In several of the 10 largest shale gas countries outside the US, electricity transmission networks are considerably more extensive and dense than gas pipeline systems. The electricity networks of China and South Africa, for example, are 10 times denser than their respective gas networks.

Examples of prospective shale-gas basins that lack pipeline access but that are served by transmission lines include Paraná in Brazil, Karoo in South Africa, and Songliao in China. Some of these resources are more than 500 kilometers (about 310 miles) away from the nearest gas pipeline.

Relatively extensive electricity infrastructure creates opportunities for an alternative, gas-to-wire (GTW) monetization model. This alternative model, which is being proposed in this article, is designed to develop shale-gas reserves in relatively small modules that can be systematically replicated within the field, consisting of a group of wells capable of producing at an expected plateau, connected to in-field gas processing and power generation plants, to generate electricity and send it to consumers through existing transmission lines (Figure 5).

The plant's capacity determines the size of modular reserve required - i.e. the amount of gas needed to supply the power plant over its operating life. As such, this alternative monetization model enables sustainable economic production in regions with no gas infrastructure when only a relatively small amount of gas reserves is proved, which requires a limited number of wells before final investment decision: a 100 MW combustion turbine (CT) would require, over its 20-year operating life, modular reserves of 0.15 tcf, which can be proven by an estimated 30 wells; a 500 MW natural gas combined-cycle (NGCC) power plant, meanwhile, would need 0.6 tcf, or an estimated 120 wells in order to prove reserves.
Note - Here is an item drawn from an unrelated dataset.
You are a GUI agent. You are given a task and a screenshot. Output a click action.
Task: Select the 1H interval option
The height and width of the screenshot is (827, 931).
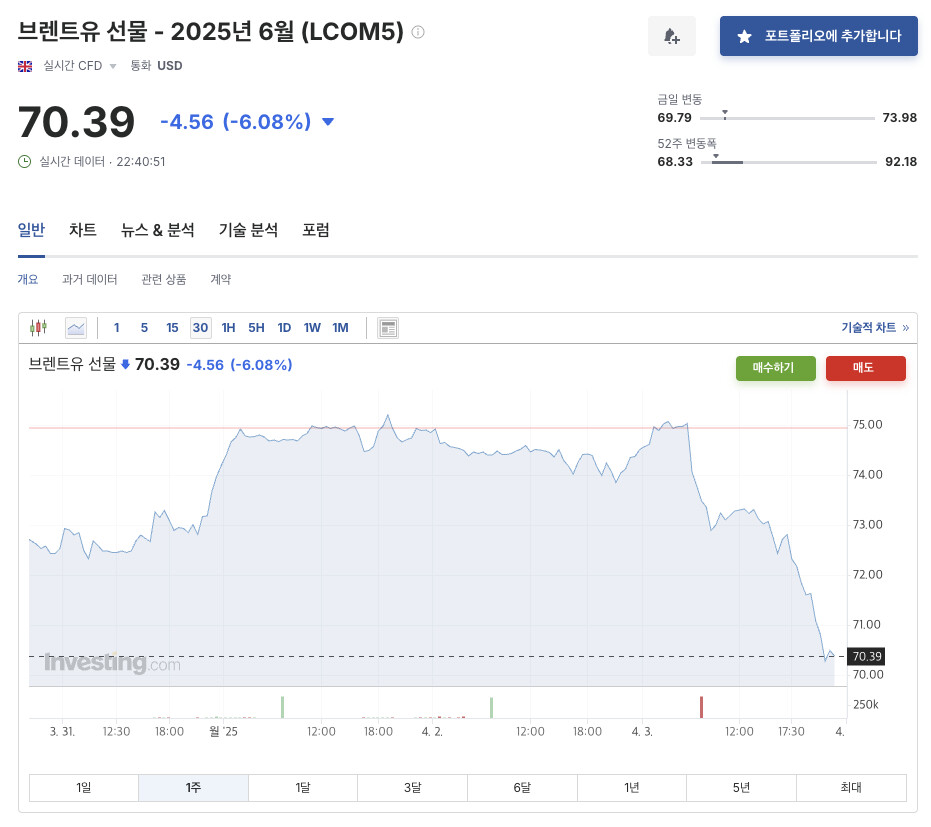pyautogui.click(x=228, y=327)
Several incremental costs, or monetization costs, would need to be factored into the local gas-sale price in order to make the gas-to-wire model successful. These costs falls into two groups: (1) the incremental costs of supplying gas directly to a power plant; and (2) the incremental costs of creating competitive operating conditions for the power plant.
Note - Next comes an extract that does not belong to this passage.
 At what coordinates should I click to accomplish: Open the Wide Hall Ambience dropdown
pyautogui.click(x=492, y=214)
The first group comprises: the costs of constructing and operating an in-field gas-processing plant; and the cost of non-produced gas (the portion of the reserves that will not be able to sustain the expected production plateau, due to combined well declines).

The second group comprises: costs related to increased transmission losses; higher transmission fees; the construction and operation of first-mile transmission (i.e. connection between the in-field power plant and the nearest transmission line); and the incremental cost of producing gas with little variability from the expected production plateau, which will be necessary in case regulation or commercial terms impose the need for a constant supply of electricity.